Sur la mise en cause de Mme [R] [P] :
Force est de constater que Mme [R] [P] n’a pas fait appel du jugement entrepris et qu’elle n’a pas été attraite à la procédure. Dans ces conditions, la cour observe que le jugement du conseil de prud’hommes de Saint-Germain-en-Laye du 1er février 2017 est définitif à son égard.
Sur les heures supplémentaires :
Au soutien de sa demande en paiement d’heures supplémentaires du mois d’août 2012 au mois de novembre 2016 à hauteur de 79 082,64 euros, Mme [I] soutient que son amplitude horaire était de 24 heures par jour de présence responsable au domicile de M. [P], soit un temps de travail effectif de 16 heures par jour, soit une moyenne de 320 heures par mois sur la base de 20 jours.
La salariée fait valoir avoir été payée sur la base de 112 heures mensuelles x2 (poste jour et nuit) = 224 heures et avoir effectué 96 heures supplémentaires par mois entre août 2012 et novembre 2016. La salariée ajoute avoir été conduite à remplacer sa collègue [O] en charge de M [P] la nuit et avoir exercé les deux postes à compter de fin juillet 2012 jusqu’au 26 novembre 2016.
Les appelants opposent la prescription partielle de la demande et contestent la force probante des éléments produits par la salariée. Ils ajoutent que Mme [I] avait une autre source de revenus que son emploi chez M. [P].
Selon l’article L. 3245-1 du code du travail dans sa rédaction issue de la loi numéro 2013-504 du 14 juin 2013, l’action en répétition du salaire se prescrit par trois ans à compter du jour où celui qui l’exerce a connu ou aurait dû connaître les faits lui permettant de l’exercer. La demande peut porter sur les sommes dues au titre des trois dernières années à compter de ce jour ou, lorsque le contrat de travail est rompu, sur les sommes dues au titre des trois années précédant la rupture du contrat.
Certes, Mme [I] a présenté une demande en paiement d’heures supplémentaires pour la première fois le 20 décembre 2016 devant le conseil de prud’hommes de Bobigny, mais ayant été licenciée le 21 octobre 2016, seule sa demande en paiement pour les heures supplémentaires antérieures au 21 octobre 2013 sont prescrites.
Il résulte des articles L. 3171-2, L. 3171-3 et L. 3171-4 du code du travail qu’en cas de litige relatif à l’existence ou au nombre d’heures de travail accomplies, il appartient au salarié de présenter, à l’appui de sa demande, des éléments suffisamment précis quant aux heures non rémunérées qu’il prétend avoir accomplies afin de permettre à l’employeur, qui assure le contrôle des heures de travail effectuées, d’y répondre utilement en produisant ses propres éléments.
Le juge forme sa conviction en tenant compte de l’ensemble de ces éléments au regard des exigences rappelées aux dispositions légales et réglementaires précitées.
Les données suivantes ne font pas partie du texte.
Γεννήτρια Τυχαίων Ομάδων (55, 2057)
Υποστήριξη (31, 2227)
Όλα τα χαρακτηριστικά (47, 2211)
Après analyse des pièces produites par l’une et l’autre des parties, dans l’hypothèse où il retient l’existence d’heures supplémentaires, il évalue souverainement, sans être tenu de préciser le détail de son calcul, l’importance de celles-ci et fixe les créances salariales s’y rapportant, la chambre sociale de la Cour de cassation précisant selon une jurisprudence constante que le juge prud’homal ne saurait faire peser la charge de la preuve que sur le seul salarié.
La convention collective des salariés du particulier employeur énonce, en son article 15, les dispositions suivantes relativement à la durée du travail s’agissant des heures supplémentaires:
« Les heures supplémentaires sont celles effectivement travaillées, effectuées au-delà de l’horaire hebdomadaire de 40 heures de travail effectif.
1. Horaires réguliers :
Si l’horaire est régulier, la majoration pour heures supplémentaires est applicable lorsque le nombre d’heures de travail effectif et/ou le nombre d’heures résultant de la transformation (1) en heures de travail effectif dépasse 40 heures hebdomadaires.
2. Horaires irréguliers :
Si l’horaire est irrégulier, la majoration pour heures supplémentaires est applicable lorsque le nombre d’heures de travail effectif et/ou le nombre d’heures résultant de la transformation (1) dépasse une moyenne de 40 heures hebdomadaires calculée sur un trimestre.
En cas d’horaires irréguliers, l’amplitude hebdomadaire va de 0 à 48 heures.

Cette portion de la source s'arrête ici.